**What is being asked**: The lines to return are the one containing "The width and" and all that follow it in the entries below, duplicated exactly and nothing else.

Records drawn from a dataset
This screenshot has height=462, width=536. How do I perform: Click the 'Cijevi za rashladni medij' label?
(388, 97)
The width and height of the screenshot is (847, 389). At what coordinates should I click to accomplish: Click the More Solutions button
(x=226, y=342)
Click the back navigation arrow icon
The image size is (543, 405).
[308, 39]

**Task output**:
The width and height of the screenshot is (847, 389). At what coordinates should I click to accomplish: Click the More Solutions button
(x=226, y=342)
Click the back navigation arrow icon
The image size is (543, 405).
[308, 39]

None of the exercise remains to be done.